**DATA RECORDS**
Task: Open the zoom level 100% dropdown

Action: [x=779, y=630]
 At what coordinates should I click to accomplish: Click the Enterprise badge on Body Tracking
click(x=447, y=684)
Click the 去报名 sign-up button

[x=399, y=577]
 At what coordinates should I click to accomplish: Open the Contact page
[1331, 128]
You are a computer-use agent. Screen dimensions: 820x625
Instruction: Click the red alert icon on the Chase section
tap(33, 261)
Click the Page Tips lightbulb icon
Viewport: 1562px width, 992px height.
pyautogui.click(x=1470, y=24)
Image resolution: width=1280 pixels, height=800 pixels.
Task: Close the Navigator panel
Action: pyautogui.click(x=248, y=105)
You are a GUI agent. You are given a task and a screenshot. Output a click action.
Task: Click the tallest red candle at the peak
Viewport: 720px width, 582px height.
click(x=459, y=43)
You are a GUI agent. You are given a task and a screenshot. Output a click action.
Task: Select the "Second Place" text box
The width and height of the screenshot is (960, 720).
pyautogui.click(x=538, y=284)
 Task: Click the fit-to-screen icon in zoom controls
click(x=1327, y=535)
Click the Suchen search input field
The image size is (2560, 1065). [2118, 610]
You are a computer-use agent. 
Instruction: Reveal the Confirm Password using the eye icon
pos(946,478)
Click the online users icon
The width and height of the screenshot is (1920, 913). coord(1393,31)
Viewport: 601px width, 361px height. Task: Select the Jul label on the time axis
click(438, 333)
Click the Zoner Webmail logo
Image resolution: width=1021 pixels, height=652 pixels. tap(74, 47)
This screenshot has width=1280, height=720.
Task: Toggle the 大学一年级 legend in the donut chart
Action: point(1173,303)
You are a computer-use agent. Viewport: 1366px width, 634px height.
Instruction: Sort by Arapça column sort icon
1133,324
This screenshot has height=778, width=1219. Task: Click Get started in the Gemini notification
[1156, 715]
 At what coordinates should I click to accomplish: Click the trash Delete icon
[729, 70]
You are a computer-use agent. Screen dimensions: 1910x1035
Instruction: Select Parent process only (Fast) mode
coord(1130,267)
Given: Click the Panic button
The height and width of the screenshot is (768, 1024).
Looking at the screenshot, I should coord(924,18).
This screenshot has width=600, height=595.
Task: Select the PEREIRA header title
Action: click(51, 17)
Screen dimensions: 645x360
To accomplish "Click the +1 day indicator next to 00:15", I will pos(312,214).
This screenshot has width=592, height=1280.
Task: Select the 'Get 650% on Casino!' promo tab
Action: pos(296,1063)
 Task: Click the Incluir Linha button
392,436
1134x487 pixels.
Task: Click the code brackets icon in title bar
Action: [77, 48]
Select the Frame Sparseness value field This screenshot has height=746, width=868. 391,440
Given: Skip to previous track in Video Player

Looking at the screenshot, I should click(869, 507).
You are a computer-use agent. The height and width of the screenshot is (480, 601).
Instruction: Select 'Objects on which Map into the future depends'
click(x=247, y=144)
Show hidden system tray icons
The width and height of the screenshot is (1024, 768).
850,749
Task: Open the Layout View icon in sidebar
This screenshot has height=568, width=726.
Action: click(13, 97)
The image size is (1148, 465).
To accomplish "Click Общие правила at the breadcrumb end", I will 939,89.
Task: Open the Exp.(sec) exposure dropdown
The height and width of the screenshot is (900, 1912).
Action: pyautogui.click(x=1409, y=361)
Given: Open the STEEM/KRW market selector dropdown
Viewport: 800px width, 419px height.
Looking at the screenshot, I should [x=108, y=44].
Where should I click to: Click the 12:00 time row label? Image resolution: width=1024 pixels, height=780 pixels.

**EXERCISE DESCRIPTION**
When the string "computer" appears in a line of the records above, that line is to be copied.

**TASK RESULT**
You are a computer-use agent. Screen dimensions: 820x625
You are a computer-use agent. 
You are a computer-use agent. Viewport: 1366px width, 634px height.
You are a computer-use agent. Screen dimensions: 1910x1035
You are a computer-use agent. The height and width of the screenshot is (480, 601).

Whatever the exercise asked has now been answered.